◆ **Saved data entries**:

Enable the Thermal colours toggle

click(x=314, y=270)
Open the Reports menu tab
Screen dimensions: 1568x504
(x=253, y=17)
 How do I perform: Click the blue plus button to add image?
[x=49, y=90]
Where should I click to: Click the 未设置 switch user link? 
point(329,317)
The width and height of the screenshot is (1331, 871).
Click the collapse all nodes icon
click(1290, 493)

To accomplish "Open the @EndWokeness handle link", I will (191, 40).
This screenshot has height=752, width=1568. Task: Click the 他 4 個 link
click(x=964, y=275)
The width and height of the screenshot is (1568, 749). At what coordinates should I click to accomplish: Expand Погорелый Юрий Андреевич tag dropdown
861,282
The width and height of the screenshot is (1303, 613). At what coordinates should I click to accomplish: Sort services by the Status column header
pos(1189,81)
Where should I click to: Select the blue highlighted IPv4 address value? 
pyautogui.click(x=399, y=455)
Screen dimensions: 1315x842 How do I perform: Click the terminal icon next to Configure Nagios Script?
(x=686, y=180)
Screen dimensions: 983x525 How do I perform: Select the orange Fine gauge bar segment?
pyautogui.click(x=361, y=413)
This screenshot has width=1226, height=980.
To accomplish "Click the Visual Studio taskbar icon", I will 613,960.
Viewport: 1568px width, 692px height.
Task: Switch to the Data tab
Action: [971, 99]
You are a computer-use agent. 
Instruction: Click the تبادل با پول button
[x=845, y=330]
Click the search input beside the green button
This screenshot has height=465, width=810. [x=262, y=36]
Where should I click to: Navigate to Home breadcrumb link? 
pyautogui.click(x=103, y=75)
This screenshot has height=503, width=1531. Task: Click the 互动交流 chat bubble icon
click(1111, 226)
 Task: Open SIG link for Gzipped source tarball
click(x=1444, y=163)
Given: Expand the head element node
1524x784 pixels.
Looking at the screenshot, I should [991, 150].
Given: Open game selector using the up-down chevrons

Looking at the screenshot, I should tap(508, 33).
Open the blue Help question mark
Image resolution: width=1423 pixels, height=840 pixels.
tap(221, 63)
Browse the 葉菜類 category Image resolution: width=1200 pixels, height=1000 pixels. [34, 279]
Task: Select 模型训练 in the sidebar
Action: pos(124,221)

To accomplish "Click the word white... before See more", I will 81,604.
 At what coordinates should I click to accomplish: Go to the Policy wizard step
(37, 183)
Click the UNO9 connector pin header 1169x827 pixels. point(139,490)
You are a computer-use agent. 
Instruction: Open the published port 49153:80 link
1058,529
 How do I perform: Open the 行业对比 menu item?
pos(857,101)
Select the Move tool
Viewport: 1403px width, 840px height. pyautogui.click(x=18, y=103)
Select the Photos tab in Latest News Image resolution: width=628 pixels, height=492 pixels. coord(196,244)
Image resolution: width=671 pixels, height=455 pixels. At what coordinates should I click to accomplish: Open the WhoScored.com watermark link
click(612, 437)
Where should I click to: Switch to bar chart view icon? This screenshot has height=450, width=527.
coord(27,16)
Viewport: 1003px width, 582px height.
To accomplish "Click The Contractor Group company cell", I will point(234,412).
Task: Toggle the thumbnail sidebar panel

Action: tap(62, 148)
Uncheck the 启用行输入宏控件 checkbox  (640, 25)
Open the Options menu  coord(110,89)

◆ **Exercise instructions**:
Going from the line that has "Viewport: 1003px width, 582px height." through the last line of the entries, retype each line exactly as given and add nothing.

◆ **Response to the exercise**:
Viewport: 1003px width, 582px height.
To accomplish "Click The Contractor Group company cell", I will point(234,412).
Task: Toggle the thumbnail sidebar panel

Action: tap(62, 148)
Uncheck the 启用行输入宏控件 checkbox  (640, 25)
Open the Options menu  coord(110,89)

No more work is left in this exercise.